JAKARTA — Menteri Pemuda dan Olahraga (Menpora) RI, Erick Thohir, menegaskan pentingnya penyusunan program bersama antara Kemenpora dan Komite Olahraga Nasional Indonesia (KONI). Hal itu disampaikan Erick saat melakukan kunjungan kerja ke kantor KONI Pusat di Senayan, Jakarta, Kamis (4/12/2025).
Erick menyampaikan bahwa seluruh langkah yang dilakukan pemerintah dan KONI bertujuan untuk memajukan masyarakat olahraga Indonesia, terutama dalam persiapan menuju berbagai ajang internasional seperti SEA Games, ASEAN Games, hingga kejuaraan dunia.

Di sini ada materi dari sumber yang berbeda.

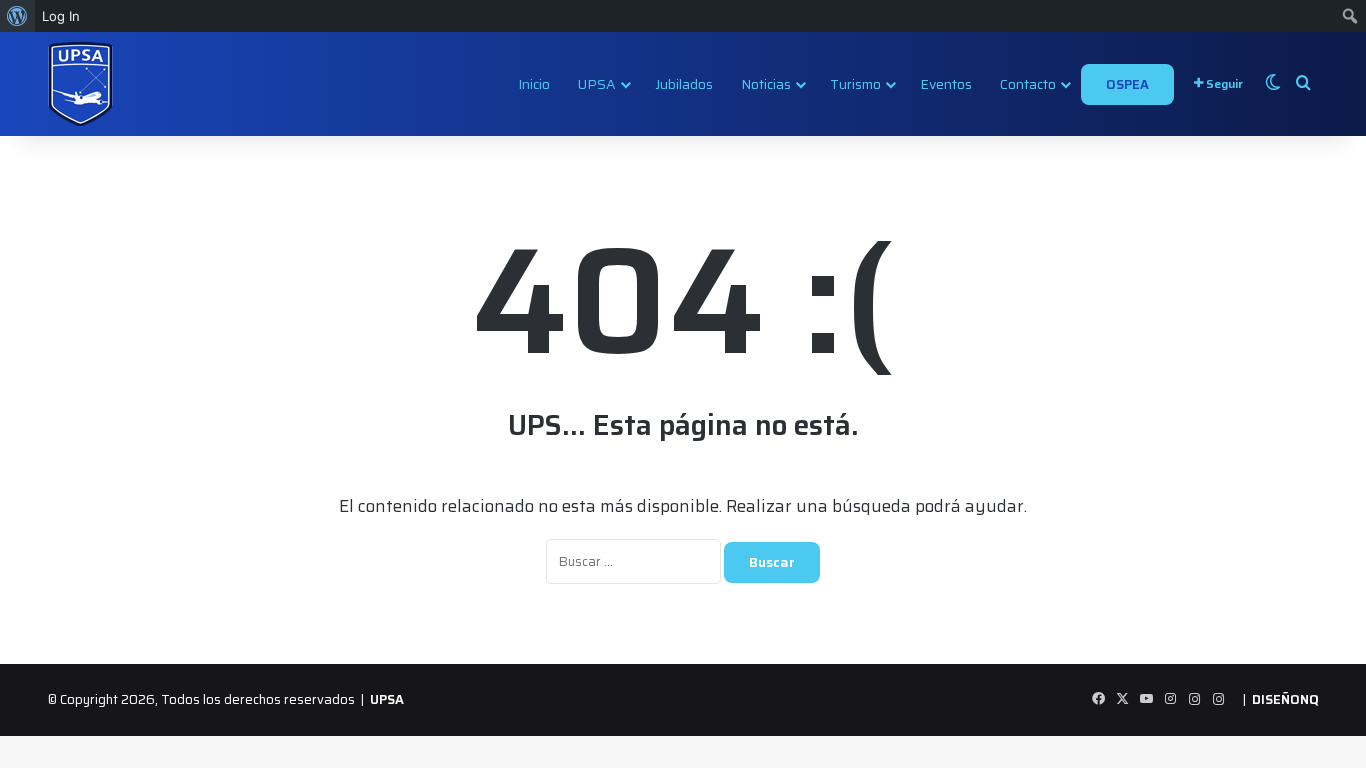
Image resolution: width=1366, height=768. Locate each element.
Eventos (946, 84)
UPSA (597, 84)
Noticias (766, 84)
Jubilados (684, 84)
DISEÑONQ (1285, 699)
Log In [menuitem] (61, 16)
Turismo (855, 84)
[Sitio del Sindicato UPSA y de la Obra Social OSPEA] (80, 84)
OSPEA (1127, 84)
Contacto (1028, 84)
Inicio (534, 84)
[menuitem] (17, 16)
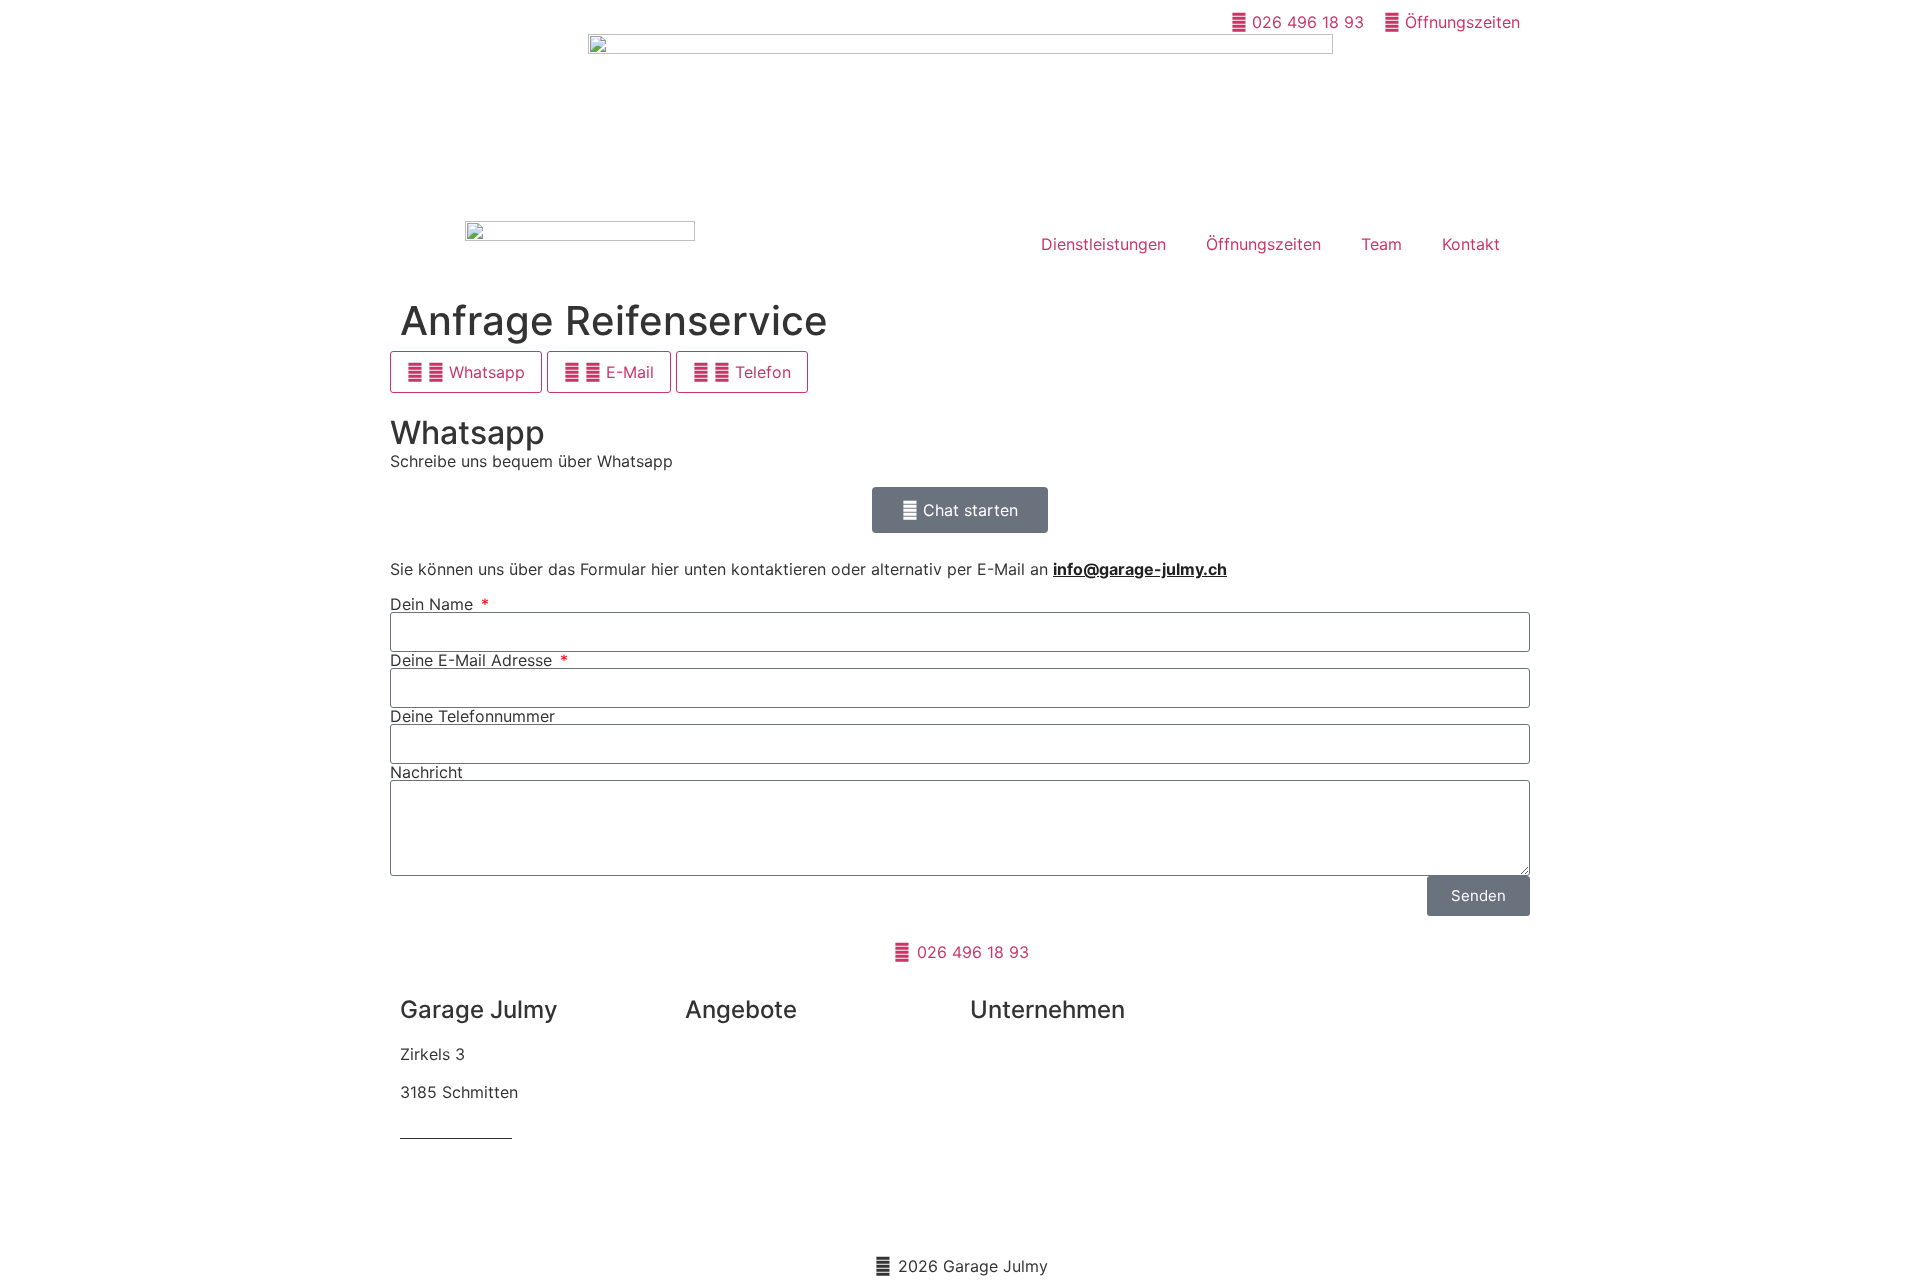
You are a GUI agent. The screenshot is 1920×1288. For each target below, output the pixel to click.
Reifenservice (735, 1054)
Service (713, 1092)
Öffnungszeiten (1263, 244)
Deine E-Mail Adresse (473, 660)
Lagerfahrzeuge (745, 1169)
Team (1381, 244)
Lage (988, 1131)
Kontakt (1471, 244)
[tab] (466, 372)
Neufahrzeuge (738, 1131)
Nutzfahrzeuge (741, 1207)
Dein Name (434, 604)
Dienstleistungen (1103, 244)
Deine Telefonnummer (472, 716)
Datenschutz (1017, 1169)
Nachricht (426, 772)
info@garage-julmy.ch (1140, 569)
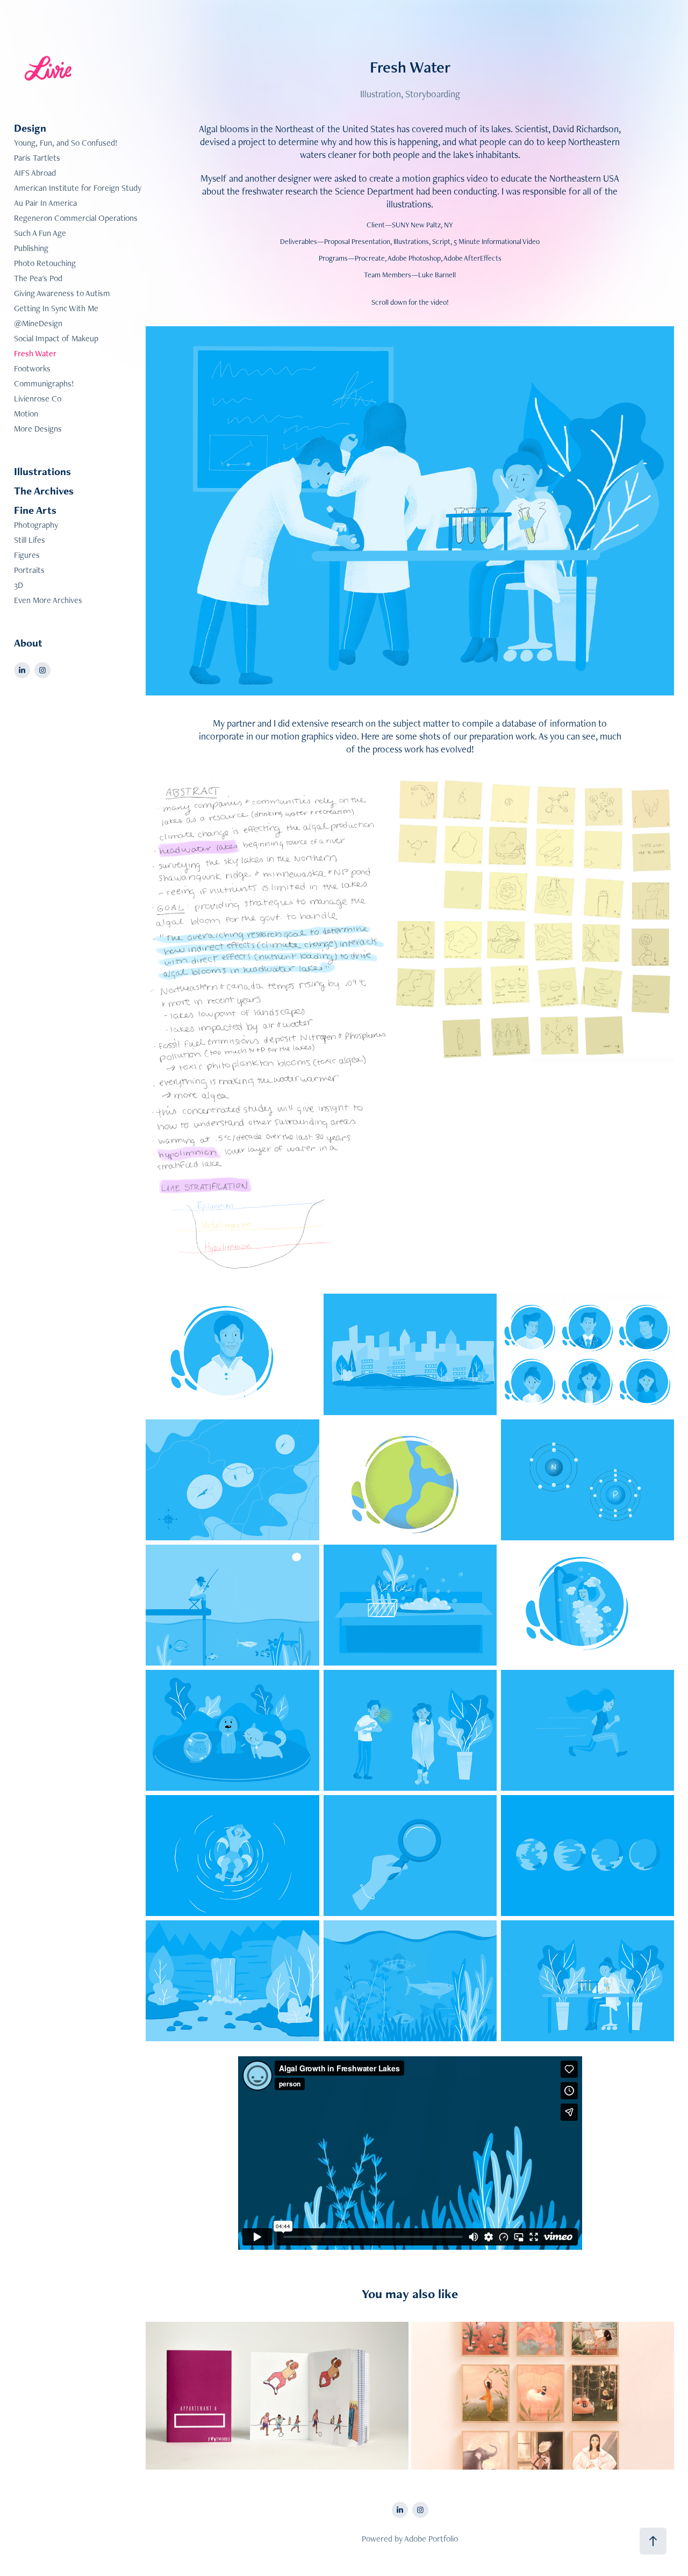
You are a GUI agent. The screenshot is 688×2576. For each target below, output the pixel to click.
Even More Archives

“Kita harus punya program yang sama. Apa yang kita lakukan ini bukan untuk kita, tetapi untuk masyarakat olahraga,” ujar Erick Thohir.
Erick menjelaskan bahwa mulai tahun depan, Kemenpora bersama KONI akan merumuskan program besar bersama untuk memperkuat ekosistem olahraga nasional. Ia juga mengapresiasi langkah-langkah transformasi yang telah dijalankan Ketua Umum KONI Pusat, Marciano Norman.
Selain itu, Kemenpora turut melakukan transformasi internal, termasuk efisiensi anggaran dan penyempurnaan sejumlah program di sektor pemuda dan olahraga.
Menpora meminta dukungan penuh dari tim KONI terkait evaluasi persiapan menuju multi event seperti SEA Games yang saat ini sedang menjadi prioritas Kemenpora.
Erick menegaskan pentingnya koordinasi dan penyusunan roadmap olahraga nasional agar pembinaan atlet berjalan lebih terarah.
Dalam pertemuan tersebut, Erick menjelaskan bahwa Kemenpora sedang menyelesaikan kajian regulasi 191 yang menjadi landasan pembinaan olahraga nasional. Ia menegaskan bahwa regulasi baru tidak boleh kontraproduktif dengan aturan yang sudah berjalan sebelumnya.
“Kami tidak ingin mengeluarkan regulasi yang justru bertentangan. Program ini insya Allah selesai Desember dan awal tahun depan mulai kami diskusikan kepada publik serta seluruh stakeholder olahraga,” ungkapnya.
Erick menegaskan bahwa pembangunan olahraga tidak bisa berjalan hanya mengandalkan pendanaan politik atau APBN/APBD. Diperlukan keterlibatan kuat dari sektor swasta dan pemangku kepentingan lain.